Wednesday, 4 June 2014

So We Start Again...

Do you remember when I organised the bookshelves? 

Well, since then I've moved back in with my mum... More about that saga later. (It's also the reason it's been so quiet up in here!) 

Let the organisation begin. How do you sort yours?

- yes I'm in my jammies at quarter to 4 pm. 

Thursday, 24 April 2014

People + Poetry

'People just don't read poetry'
'Poetry is hard'
'Poetry is dead'

I've been thinking about this a lot recently. About people who find poetry. People who ignore poetry. About people mainly and their interaction with poetry.

'People don't read poetry' in the last day or so I've been exploring Cardiff and Aberdare. As is necessary I've wandered into 6/7 book selling places, out of these 2 sold poetry. Mostly it was a poor effort. Mainly anthologies with names like The Nations Love Poems or The Poems You Can't Remember. A lot of effort goes into them I'm sure but I'm hardly ever given the opportunity to experience new names or even non-romantic poets! Maybe people aren't being given the means to experience poetry; particularly in small towns. Even worse, they are being put off by the archaic, 
unrelatable poetry that was rammed down their parched throats in school!

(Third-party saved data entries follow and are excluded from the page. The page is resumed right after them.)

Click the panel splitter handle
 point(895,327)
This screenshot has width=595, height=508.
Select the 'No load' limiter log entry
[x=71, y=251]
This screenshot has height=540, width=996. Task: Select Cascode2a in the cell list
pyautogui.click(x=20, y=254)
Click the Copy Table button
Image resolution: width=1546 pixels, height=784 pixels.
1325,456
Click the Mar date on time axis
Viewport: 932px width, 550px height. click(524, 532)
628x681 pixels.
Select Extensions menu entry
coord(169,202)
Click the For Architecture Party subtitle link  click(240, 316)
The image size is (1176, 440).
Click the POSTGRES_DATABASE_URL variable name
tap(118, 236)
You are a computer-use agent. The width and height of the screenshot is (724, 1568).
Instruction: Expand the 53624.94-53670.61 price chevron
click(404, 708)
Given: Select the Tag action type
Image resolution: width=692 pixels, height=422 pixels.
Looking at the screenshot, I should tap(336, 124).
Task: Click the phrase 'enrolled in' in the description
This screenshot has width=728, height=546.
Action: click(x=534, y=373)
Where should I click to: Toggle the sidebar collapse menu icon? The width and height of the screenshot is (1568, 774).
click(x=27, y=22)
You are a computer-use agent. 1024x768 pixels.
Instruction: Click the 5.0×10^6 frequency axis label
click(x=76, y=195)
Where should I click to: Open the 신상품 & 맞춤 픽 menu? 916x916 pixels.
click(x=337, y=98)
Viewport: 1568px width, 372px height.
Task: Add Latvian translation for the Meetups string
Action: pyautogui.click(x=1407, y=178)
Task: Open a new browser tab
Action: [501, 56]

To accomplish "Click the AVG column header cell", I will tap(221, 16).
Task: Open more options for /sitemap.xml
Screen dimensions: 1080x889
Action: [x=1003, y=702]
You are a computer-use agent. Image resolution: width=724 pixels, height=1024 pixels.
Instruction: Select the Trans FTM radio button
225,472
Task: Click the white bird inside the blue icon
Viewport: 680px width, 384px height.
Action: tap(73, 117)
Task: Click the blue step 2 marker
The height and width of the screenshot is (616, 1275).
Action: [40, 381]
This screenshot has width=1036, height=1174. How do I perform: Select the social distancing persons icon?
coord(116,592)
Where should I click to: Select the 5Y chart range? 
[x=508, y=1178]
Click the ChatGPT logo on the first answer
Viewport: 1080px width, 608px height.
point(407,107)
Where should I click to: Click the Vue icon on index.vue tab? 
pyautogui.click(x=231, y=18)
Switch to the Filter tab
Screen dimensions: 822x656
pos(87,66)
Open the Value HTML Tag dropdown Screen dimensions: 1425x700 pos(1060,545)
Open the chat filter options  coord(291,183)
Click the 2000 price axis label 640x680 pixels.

'Poetry is hard' lets go here next. Poetry IS hard. It's also easy, it's unrelenting, it's romantic and selfish and giving. Poetry is anything you want it to be; and it's all around us, all the time. Your twitter rants rammed into 140 characters or whatever is poetry and flash fiction (you know the type)! Road signs and shorthand; it's all there. I see poetry as your ability to come to terms with the language around you, and within you. So yes; poetry is hard but it's necessary and it's yours.

it's alive and kicking
You
straight in the lips.
Crack
ing your skin 
and your teeth
as you take a big old bite.

Doesn't the syrup just bite back?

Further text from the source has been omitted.